Wright cited the OECD Better Life Index of 2018, which found that Australia’s full-time workers devote 14.4 hours to personal care and leisure each day, below the OECD average of 15 hours.

The index also found that 13 percent of Australian employees “work very long hours”, compared with the OECD average of 10 percent.

“There’s been some studies in Australia that indicate that technology had the effect of eroding people’s boundaries between people’s work lives and their non-work lives,” Wright told Al Jazeera.

“This is always a culture that characterises work in Australia. People might work standard working hours, but once they leave their office each day, they are often still working.”

Wright also noted that despite long working hours, Australia has recorded slow productivity growth in the past two decades, with labour productivity for the whole economy falling by 3.7 percent in 2022-2023.

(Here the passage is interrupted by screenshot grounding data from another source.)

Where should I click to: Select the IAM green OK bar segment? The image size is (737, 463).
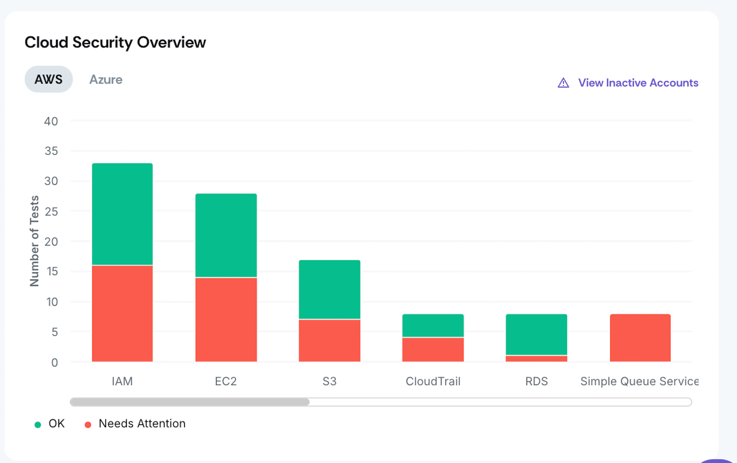(x=122, y=214)
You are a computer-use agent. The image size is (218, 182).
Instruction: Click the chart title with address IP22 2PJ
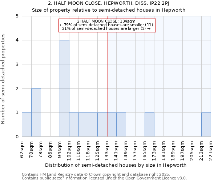pos(109,4)
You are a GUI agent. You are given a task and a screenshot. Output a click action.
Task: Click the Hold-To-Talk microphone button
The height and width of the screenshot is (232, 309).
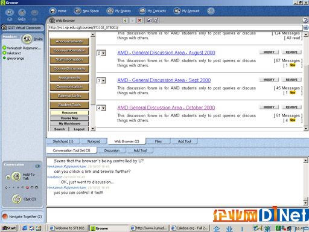point(16,176)
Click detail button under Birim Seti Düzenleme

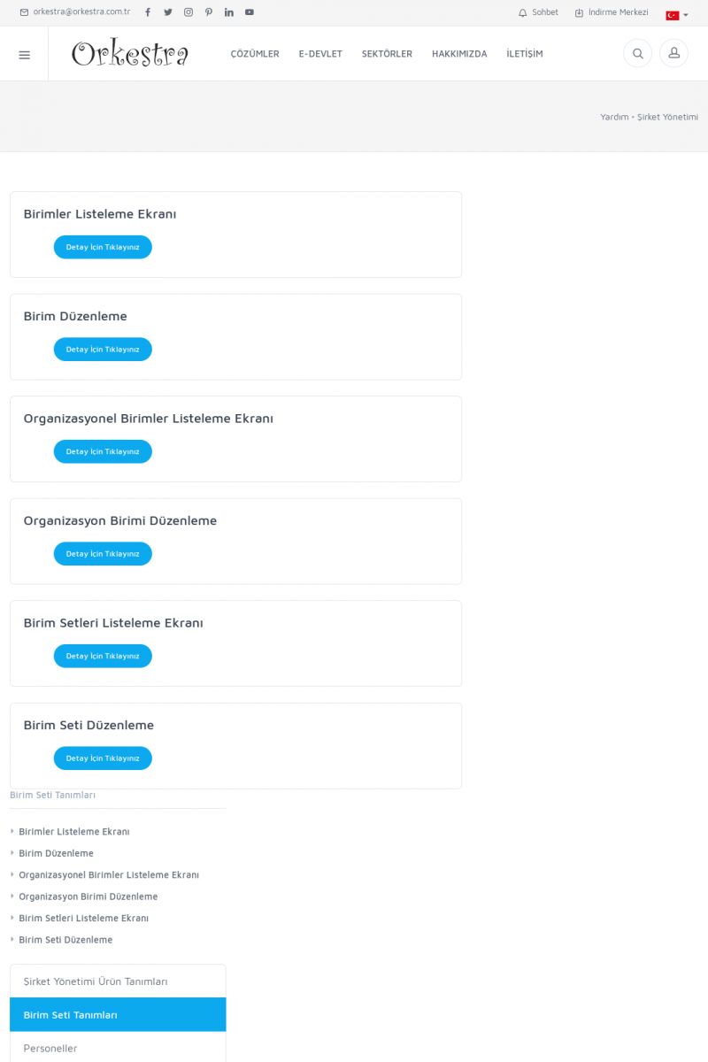click(103, 758)
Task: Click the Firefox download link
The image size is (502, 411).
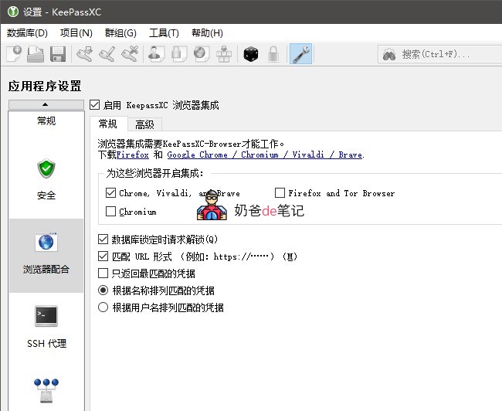Action: [132, 155]
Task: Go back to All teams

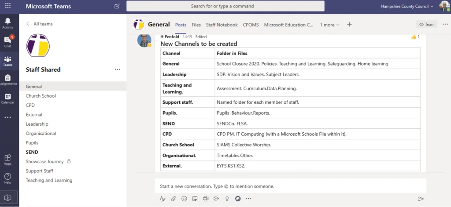Action: (39, 24)
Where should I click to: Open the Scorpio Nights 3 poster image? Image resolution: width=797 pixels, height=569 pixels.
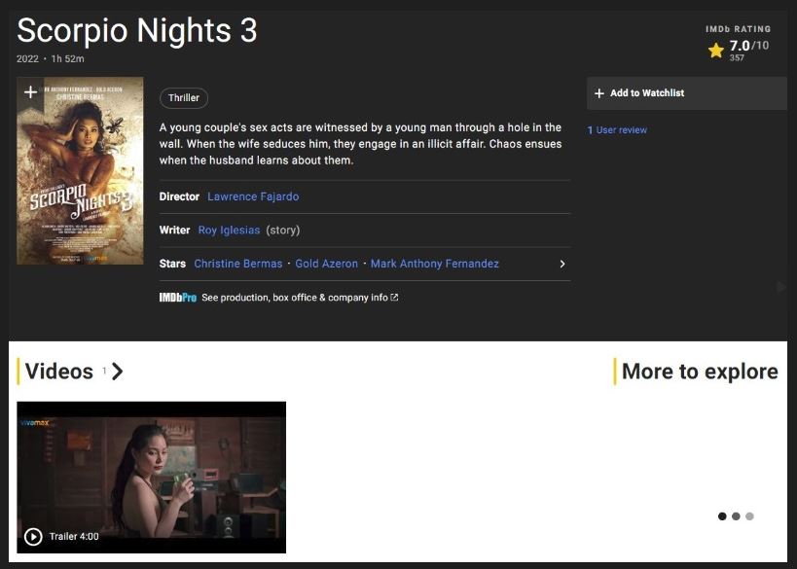[80, 180]
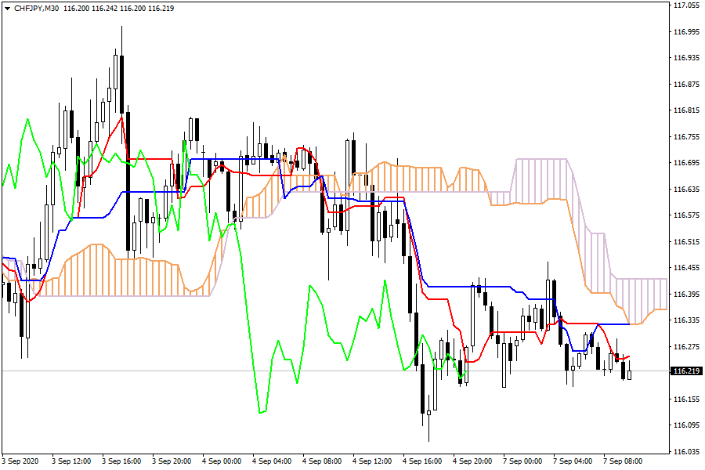Click the 4 Sep 00:00 time label
Image resolution: width=705 pixels, height=470 pixels.
221,461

Wright said he hopes the right-to-disconnect law can boost Australia’s productivity by pushing companies to consider more efficient approaches at work.

“There are often countries that have lower working hours… like France with its 35-hour work week. That’s been kind of criticised a bit… but it’s actually been a contributing factor that led France to have quite good productivity outcomes,” Wright said.

“And I think the right-to-disconnect laws will help [Australian companies] to think more creatively about how to work smarter.”

Australia
Office workers and shoppers walk through Sydney’s city centre in Australia on September 7, 2016 [Jason Reed/Reuters]

Michele O’Neil, the president of the Australian Council of Trade Unions, said her organisation had been campaigning for the right to disconnect for years.

“We really welcome the fact that it’s now a right for workers in law in Australia, and that is important because the simple principle should apply, that you should be paid for all the work you do,” O’Neil told Al Jazeera.

Business lobby groups have expressed dismay over the law.

Bran Black, the chief executive of the Business Council of Australia, said that the issue of allowing employees to switch off outside the office should be dealt with in workplaces instead of through legislation.

“The combined effect of the government’s new laws, including new definitions for casual employees and independent contractors, will increase red tape and union power, while reducing productivity and hitting our economy at the worst possible time,” Black told Al Jazeera.

“Our employment laws need to incentivise getting more people into work rather than creating more red tape to hiring people.”

The new law does not prevent employers from contacting employees and bosses can argue that an employee’s refusal to communicate is unreasonable, prompting debate about whether employees will feel confident actually ignoring calls and messages.

Wong, who was frustrated by her boss’s regular communications outside of her work hours, said she would be reluctant to exercise such a right out of concern she would receive a “bad performance review” in her appraisals.

Still, the law could lay the ground for companies to fix Australia’s “always on” work culture, said John Hopkins, an associate professor of Management at Swinburne University of Technology.

“[The law] will hopefully stimulate conversation around what is reasonable and unreasonable contact outside work hours,” Hopkins told Al Jazeera.

“It will actually encourage discussion around what kind of contact is already happening and why is that contact happening. Why are employers contacting their employees outside of their work hours – is that essential? And hopefully, it will lead to a reduction in that unnecessary contact,” he added.

“But the main thing it does is give the employee the right not to read it or reply until they’re working again.”